BEGIN Provided text

Recently, it was shown that the NGAL monomer is the predominant form secreted by injured distal tubule epithelial cells, whereas the dimer is the predominant form secreted by neutrophils.^7,8 Assays that specifically detect the AKI-specific monomeric form are expected to outperform assays that detect multiple forms. ⁶⁹ Cai and colleagues investigated the effect of antibody configuration on assay performance and found that the epitope specificities used in the ELISA’s paralleled differences in the antibodies to identify the different forms of urine NGAL. ⁷ Martensson and co-workers developed two ELISA’s which were able to distinguish monomeric from dimeric NGAL. Monomer-specific assays are expected to reduce any confounding effect of neutrophil involvement during bacteriuria or sepsis. ⁸ In a study by Nickolas et al., a marked correlation between urine NGAL concentrations measured by immunoblot and by the ARCHITECT platform was found. ⁶⁹ The AUC for the detection of intrinsic AKI by urine NGAL determined by the standardized clinical platform was identical to that of monomeric urine NGAL determined by immunoblot (AUC 0.81), confirming that monomeric urine NGAL is the form pertinent to AKI. ⁶⁹

Nickolas and colleagues have shown that urine from patients with CKD display multiple forms of NGAL. ¹⁰³ While the majority of NGAL was monomeric, several larger forms were also detectable, likely representing trimeric forms and perhaps complexes with other proteins. However, only the monomeric form of NGAL correlated inversely with estimated GFR, and directly with degree of tubular atrophy and interstitial fibrosis on kidney biopsies. ¹⁰³ The NGAL ARCHITECT platform detected predominantly the monomeric form, ¹⁰³ and commercial NGAL ELISAs also detect predominantly the monomeric form and correlate strongly with the ARCHITECT platform, ³⁴ rendering them both potentially useful tools for exploring the role of urine NGAL in AKI and CKD.

Other limitations of NGAL as an AKI Biomarker

The information provided by tubule damage biomarker concentrations has other limitations. Although the majority of NGAL in urine or blood derives from the injured kidney, non-renal NGAL sources have been reported that might adversely affect the diagnostic accuracy. ¹ The effect of CKD on the accuracy of NGAL for AKI prediction or differentiation from prerenal states remains a confounding factor that is open to further research. The available data suggest that patients with stable CKD display low concentrations of NGAL similar to normal controls, but those with progressive CKD may exhibit higher concentrations that may approach those seen in prerenal states or even in mild forms of AKI. The lack of a gold standard AKI definition, the lack of specific cut-off values for NGAL and differences in clinical assay characteristics are additional limitations to the widespread use of NGAL in clinical practice at the present time.

END Provided text
BEGIN Dataset

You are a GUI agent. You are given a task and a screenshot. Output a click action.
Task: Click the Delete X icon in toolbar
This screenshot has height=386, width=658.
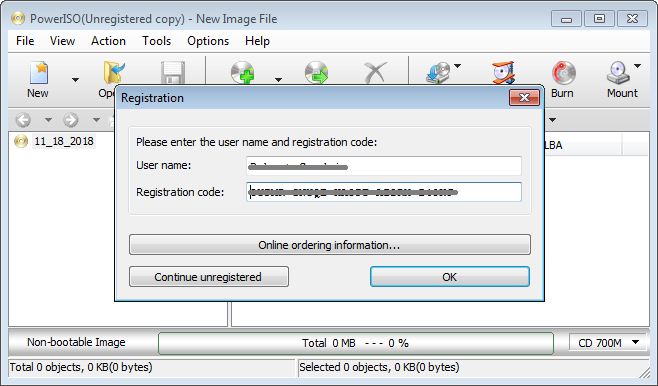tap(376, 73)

END Dataset
BEGIN Dataset

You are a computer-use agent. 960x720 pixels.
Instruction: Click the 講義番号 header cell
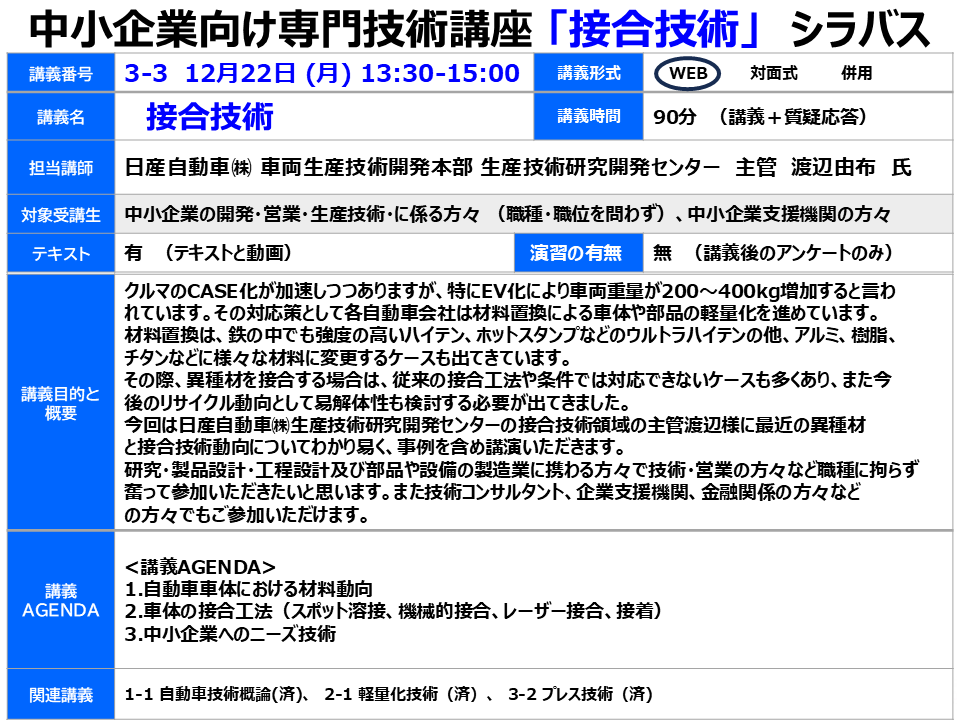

END Dataset

Problems to solve ->
**1)** In the NGAL text, which form of NGAL do neutrophils predominantly secrete?
**2)** The final sentence of the NGAL text names additional limitations to the widespread clinical use of NGAL. List all of them.
**3)** Write what comes next in the NGAL text, picking up after its last sentence.
The records are unrelated to anything asked here.

Expected responses ->
**1)** The dimer.

**2)**
- The lack of a gold standard AKI definition
- The lack of specific cut-off values for NGAL
- Differences in clinical assay characteristics

**3)**
We recommend that future clinical studies using NGAL should employ the STARD criteria during study planning, and should be conducted as multicentre, multimarker and multitime point studies that employ pertinent clinical end points (and not merely creatinine-based endpoints) to further verify the diagnostic and prognostic value of NGAL. Attention should also be paid to the clinicians’ best guess at the bedside for AKI prediction, and biomarkers should demonstrate added value beyond clinical risk scores. In addition, freshly collected urine or blood specimens with NGAL measurement on clinical laboratory platforms or point-of-care devices reflecting closest proximity to clinical practice should be used. Further clinical and experimental characterization of patient groups according to magnitude, duration and type of renal function loss and tubular damage is needed to better understand the syndrome of AKI. Finally, large interventional trials are needed where therapeutic decisions are made based on clinical scoring and NGAL concentrations in a randomized fashion focusing on patient-relevant outcomes. A multimodal approach of clinical and biomarker-assisted decision-making for AKI prediction and treatment is likely to be most promising.